RESUME

Londres 2017.
Kate représente le stéréotype de l’avocate qui la quarantaine passée, réussit professionnellement mais stagne dans le célibat. Dans son cabinet à Londres, elle s’est spécialisée dans le domaine de la délinquance sexuelle où la stratégie de ses plaideries tend à dégager la vérité de ses clients ou ses clientes pour « obtenir la condamnation de tous les agresseurs, violeurs, ou les assassins ». Et au cours de sa carrière malgré des succès et des embûches, elle essaie de maîtriser sa compassion pour les victimes défendues afin d’afficher une « neutralité de façade ».
Dans la banlieue chic. La famille Whitehouse formée par Sophie, James et leurs deux enfants Finn et Emily va être ébranlée par les conséquences de l’incartade de James avec Olivia Lytton. En effet, les tabloïdes ont révélés l’adultère de ce politique haut-placé, sous-secrétaire d’Etat rattaché au Ministre de l’Intérieur avec une jeune assistante parlementaire. Chris Clarke, le conseiller personnel du Ministre gère la crise engendrée par l’information et prodigue au couple la ligne de conduite à suivre pour le bien de la carrière de James. Il suggère à Sophie, de se montrer neutre et soudée à son mari. D’ailleurs la liaison est finie par une rupture à l’initiative de James.

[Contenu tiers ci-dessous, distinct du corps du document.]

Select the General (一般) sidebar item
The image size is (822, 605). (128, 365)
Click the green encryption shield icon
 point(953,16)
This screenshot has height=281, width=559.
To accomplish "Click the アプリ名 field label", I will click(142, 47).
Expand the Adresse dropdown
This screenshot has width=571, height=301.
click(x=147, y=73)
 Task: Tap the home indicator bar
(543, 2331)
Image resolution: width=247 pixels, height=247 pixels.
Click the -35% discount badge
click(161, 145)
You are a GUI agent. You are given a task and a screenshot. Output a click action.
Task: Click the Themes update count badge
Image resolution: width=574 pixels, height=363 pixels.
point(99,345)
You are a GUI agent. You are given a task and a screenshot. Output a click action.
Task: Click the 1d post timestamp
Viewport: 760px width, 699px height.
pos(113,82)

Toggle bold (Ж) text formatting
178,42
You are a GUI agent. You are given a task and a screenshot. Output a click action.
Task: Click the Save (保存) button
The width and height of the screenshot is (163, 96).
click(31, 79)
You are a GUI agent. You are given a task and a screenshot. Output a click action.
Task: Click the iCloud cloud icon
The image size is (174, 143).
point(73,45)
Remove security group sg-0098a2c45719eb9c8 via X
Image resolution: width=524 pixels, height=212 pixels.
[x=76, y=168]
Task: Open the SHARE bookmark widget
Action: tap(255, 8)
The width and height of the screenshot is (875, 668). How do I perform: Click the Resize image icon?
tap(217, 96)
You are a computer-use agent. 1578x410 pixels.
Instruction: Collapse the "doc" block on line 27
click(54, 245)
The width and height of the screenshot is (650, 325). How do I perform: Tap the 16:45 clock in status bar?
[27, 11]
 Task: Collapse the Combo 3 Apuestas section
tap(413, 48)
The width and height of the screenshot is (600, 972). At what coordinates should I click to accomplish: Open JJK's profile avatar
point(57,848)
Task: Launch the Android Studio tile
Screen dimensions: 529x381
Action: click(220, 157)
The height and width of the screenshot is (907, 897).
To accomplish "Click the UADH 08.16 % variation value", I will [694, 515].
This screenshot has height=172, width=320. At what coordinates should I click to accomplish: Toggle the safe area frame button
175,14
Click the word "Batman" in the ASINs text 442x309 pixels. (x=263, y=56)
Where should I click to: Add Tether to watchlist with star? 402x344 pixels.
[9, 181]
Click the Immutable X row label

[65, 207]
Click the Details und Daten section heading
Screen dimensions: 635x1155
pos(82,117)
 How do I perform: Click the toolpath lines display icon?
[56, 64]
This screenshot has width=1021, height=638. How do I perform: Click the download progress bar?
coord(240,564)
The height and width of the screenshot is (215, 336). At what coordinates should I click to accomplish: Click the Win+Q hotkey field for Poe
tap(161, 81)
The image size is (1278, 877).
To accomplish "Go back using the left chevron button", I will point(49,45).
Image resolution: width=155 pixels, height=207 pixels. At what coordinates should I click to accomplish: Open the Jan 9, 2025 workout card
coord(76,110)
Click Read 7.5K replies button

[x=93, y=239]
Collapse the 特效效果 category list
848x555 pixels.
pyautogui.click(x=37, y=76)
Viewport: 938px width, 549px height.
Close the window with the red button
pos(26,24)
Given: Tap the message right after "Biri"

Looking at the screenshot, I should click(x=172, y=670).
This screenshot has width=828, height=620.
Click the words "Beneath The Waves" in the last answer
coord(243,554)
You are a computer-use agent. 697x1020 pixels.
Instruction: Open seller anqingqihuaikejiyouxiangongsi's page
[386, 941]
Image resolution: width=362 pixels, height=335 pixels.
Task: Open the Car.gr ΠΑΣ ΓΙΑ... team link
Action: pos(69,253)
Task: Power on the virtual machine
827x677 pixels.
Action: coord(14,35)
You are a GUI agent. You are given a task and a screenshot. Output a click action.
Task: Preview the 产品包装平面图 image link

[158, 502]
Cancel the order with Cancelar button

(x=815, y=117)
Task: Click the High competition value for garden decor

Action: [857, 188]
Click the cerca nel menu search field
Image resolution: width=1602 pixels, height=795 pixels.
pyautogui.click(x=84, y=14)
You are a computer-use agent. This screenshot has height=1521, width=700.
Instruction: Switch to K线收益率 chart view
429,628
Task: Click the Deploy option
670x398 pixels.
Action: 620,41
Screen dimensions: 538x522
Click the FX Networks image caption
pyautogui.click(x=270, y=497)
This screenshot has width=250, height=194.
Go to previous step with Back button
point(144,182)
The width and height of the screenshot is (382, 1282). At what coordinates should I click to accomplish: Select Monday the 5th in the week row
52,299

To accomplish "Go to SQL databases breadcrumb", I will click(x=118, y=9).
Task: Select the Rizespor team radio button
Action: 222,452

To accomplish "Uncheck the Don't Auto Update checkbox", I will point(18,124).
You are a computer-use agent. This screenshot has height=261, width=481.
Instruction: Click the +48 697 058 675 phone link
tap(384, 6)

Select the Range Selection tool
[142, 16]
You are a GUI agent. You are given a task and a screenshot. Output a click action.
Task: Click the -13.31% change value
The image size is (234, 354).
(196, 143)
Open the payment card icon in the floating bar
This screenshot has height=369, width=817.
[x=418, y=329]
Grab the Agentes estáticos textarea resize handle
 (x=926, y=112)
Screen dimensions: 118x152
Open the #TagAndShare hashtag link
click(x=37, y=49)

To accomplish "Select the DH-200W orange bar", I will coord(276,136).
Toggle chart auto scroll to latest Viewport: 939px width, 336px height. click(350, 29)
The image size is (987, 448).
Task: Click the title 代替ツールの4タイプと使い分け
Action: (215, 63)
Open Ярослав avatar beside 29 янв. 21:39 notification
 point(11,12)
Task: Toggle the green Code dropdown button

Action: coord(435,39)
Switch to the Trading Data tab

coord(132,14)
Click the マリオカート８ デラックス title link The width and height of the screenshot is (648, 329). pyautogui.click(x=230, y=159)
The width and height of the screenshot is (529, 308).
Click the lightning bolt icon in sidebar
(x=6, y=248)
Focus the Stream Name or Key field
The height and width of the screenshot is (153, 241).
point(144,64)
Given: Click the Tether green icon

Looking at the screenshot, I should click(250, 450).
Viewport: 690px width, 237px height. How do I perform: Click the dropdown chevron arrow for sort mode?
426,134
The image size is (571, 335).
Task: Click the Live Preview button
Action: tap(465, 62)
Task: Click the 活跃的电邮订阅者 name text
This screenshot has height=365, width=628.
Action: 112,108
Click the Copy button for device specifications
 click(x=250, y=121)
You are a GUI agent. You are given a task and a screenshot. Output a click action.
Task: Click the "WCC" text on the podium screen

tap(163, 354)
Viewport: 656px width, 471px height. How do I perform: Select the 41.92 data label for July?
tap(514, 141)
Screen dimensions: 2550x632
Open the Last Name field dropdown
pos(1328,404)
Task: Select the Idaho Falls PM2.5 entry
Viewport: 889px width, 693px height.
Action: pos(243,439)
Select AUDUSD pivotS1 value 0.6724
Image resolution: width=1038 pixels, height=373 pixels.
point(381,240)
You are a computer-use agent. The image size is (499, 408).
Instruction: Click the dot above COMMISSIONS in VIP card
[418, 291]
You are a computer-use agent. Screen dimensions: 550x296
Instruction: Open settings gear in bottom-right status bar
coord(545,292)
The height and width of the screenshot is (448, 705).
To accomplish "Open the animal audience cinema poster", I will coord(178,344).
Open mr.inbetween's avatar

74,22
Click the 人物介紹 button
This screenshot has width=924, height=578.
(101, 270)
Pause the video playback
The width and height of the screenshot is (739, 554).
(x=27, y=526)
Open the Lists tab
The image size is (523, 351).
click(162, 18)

Le Premier Ministre reste à l’écart de l’affaire le temps que le buzz médiatique retombe même si leur profonde et longue amitié date de leurs études à Eton. Peu à peu, la presse se calme mais soudain, Olivia porte plainte contre James : le bellâtre l’aurait violée dans un ascenseur. L’avocate de la plaignante Kate, la représentera. Soucieuse de mettre en lumière la vérité de sa cliente, elle veut obtenir la condamnation de cet homme de pouvoir, ce violeur.
Les jurés du procès examineront les affirmations contradictoires d’Olivia et James. De son côté, Sophie affronte les révélations de l’intimité d’une relation amoureuse de plusieurs mois. Y sont détaillées, sur la place publique, la nature de leur fréquentation et les circonstances du viol. En effet, après la rupture, quand ils ont emprunté l’ascenseur le lieu du viol, Olivia éprouvait encore de l’attirance pour lui. Alors pourquoi aurait-elle résister ensuite ? James n’a-il pas entendu les « non » d’Olivia ?
Dopée par son idéal justicier, Kate se sent investie de la mission de dévoiler la vérité aux yeux des jurés. Elle SAIT James capable d’un tel délit. Comment en est-elle persuadée ? Comment Sophie va-t-elle s’accommoder de ce déballage intime entre son mari et sa maitresse ? Kate va-t-elle parvenir gagner à le procès ? James sera-t-il condamné alors qu’Olivia était consentante au début ?
MON AVIS
J’adresse tous mes remerciements au site Netgalley et aux éditions Préludes de leur confiance accordée pour la rédaction de la chronique.
UN EXCELLENT ROMAN
Le roman débute avec l’introspection de Kate. Cette avocate néanmoins compétence rappelle l’héroïne de la série des années 90’s Ally Mac Beal. Avenante mais coincée dans un célibat elle reste concentrée sur les détails épineux des affaires qu’elle accepte. Kate, comme Ally Mc Beal traitent leurs dossiers, souvent en lien avec leurs convictions et expériences personnelles.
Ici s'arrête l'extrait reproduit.